Will do Gail, would you mind explaining this?

Not being argumentative just wanting/trying to understand


Books Online

priority boost Option

Use the priority boost option to specify whether Microsoft SQL Server should run at a higher Microsoft Windows 2000 or Windows 2003 scheduling priority than other processes on the same computer. If you set this option to 1, SQL Server runs at a priority base of 13 in the Windows 2000 or Windows Server 2003 scheduler. The default is 0, which is a priority base of 7.

Caution:
Raising the priority too high may drain resources from essential operating system and network functions, resulting in problems shutting down SQL Server or using other operating system tasks on the server.

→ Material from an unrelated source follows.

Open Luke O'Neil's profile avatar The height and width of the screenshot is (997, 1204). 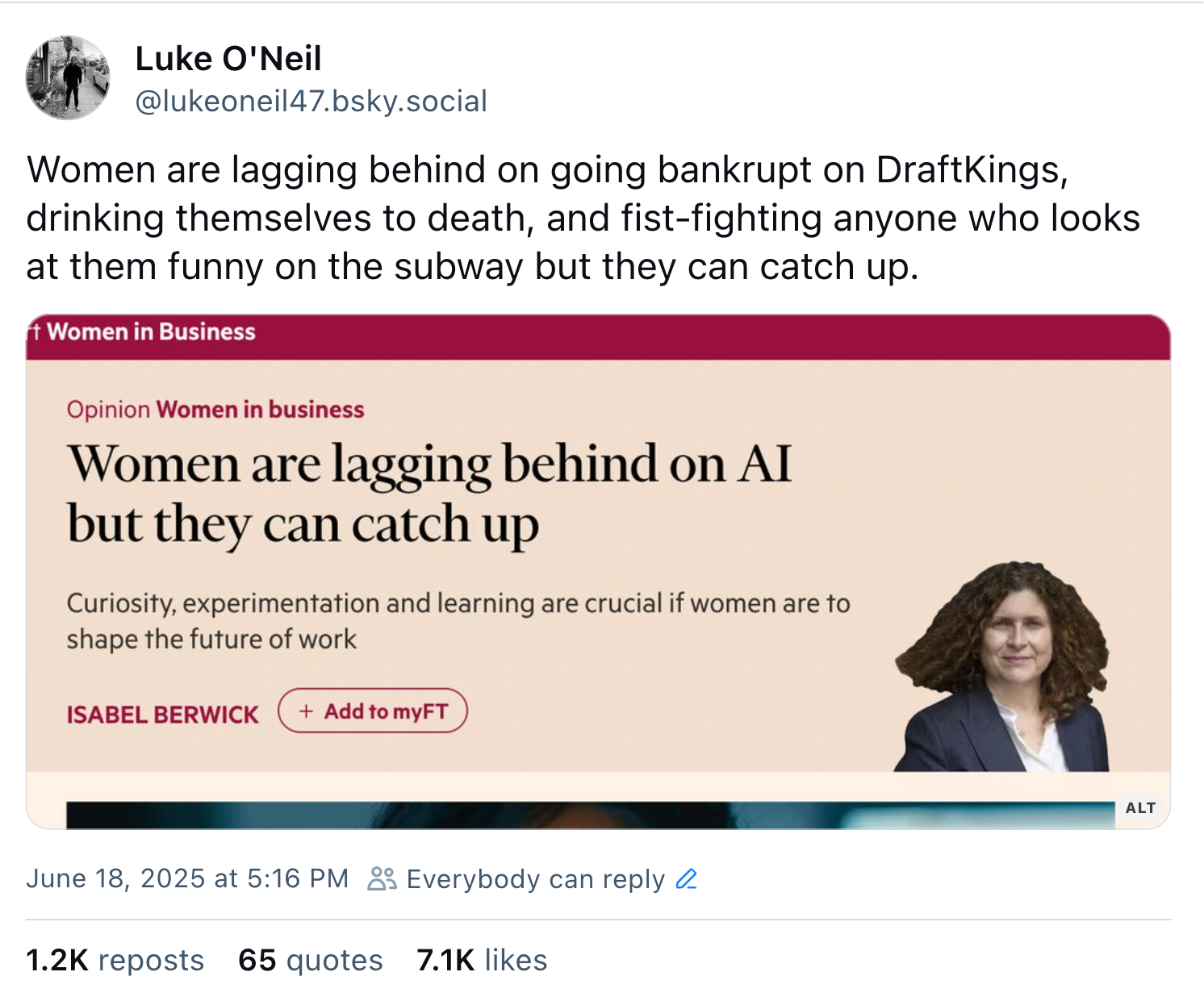68,77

The setting has no benefit on a dedicated SQL Server machine as there's nothing else to compete for CPU time other than the OS and you don't want SQL taking priority over the OS.

Four dangerous settings that should not be messed with: http://www.brentozar.com/archive/2012/12/dont-touch-that-button-four-dangerous-settings-in-sql-server-video/

From Glenn Berry (http://sqlserverperformance.wordpress.com/2010/05/11/five-things-sql-server-should-drop/)
The “Boost SQL Server Priority” Instance Setting. This setting is like a shiny piece of candy that seems to attract many people. After all, who would not want to boost the priority of SQL Server and hopefully get better performance. Just like the Turbo button on ancient personal computers, right? It turns out that this setting does not help performance, and can actually destabilize the operating system, since the OS can be starved of CPU resources because of the priority given to the SQL Server process.

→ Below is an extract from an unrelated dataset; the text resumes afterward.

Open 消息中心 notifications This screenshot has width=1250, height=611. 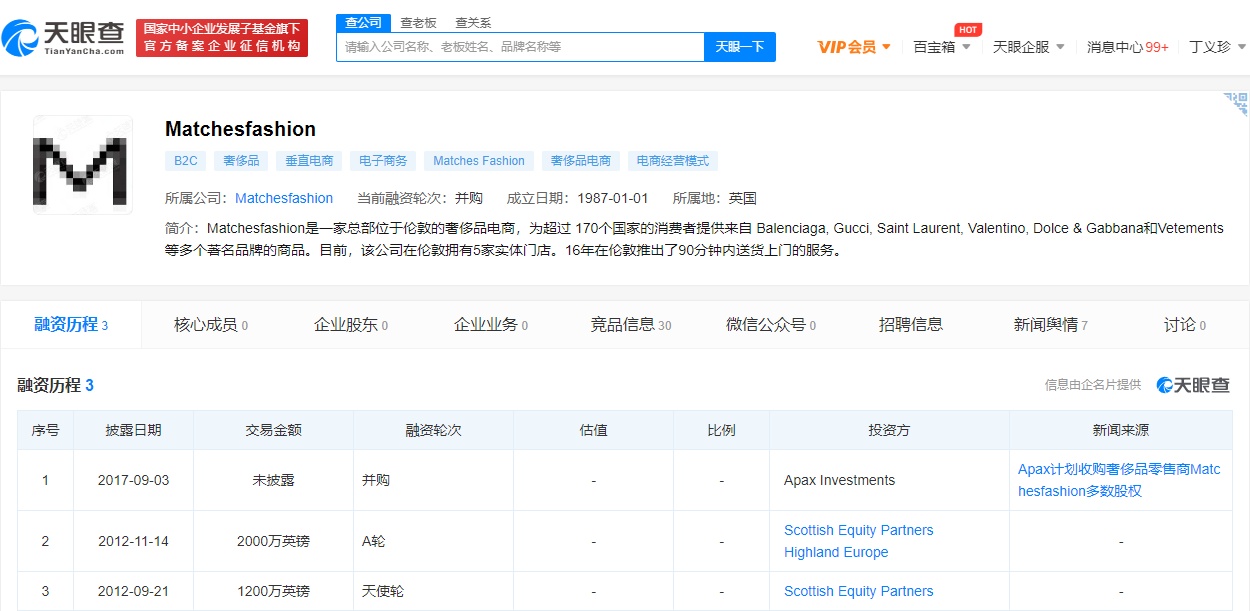(x=1127, y=47)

And, if that's not enough, a kb article (http://support.microsoft.com/kb/319942)
Based on actual support experience, you do not need to use priority boost for good performance. If you do use priority boost, it can interfere with smooth server functioning under some conditions and you should not use it except under very unusual circumstances. For example, Microsoft Product Support Services might use priority boost when they investigate a performance issue.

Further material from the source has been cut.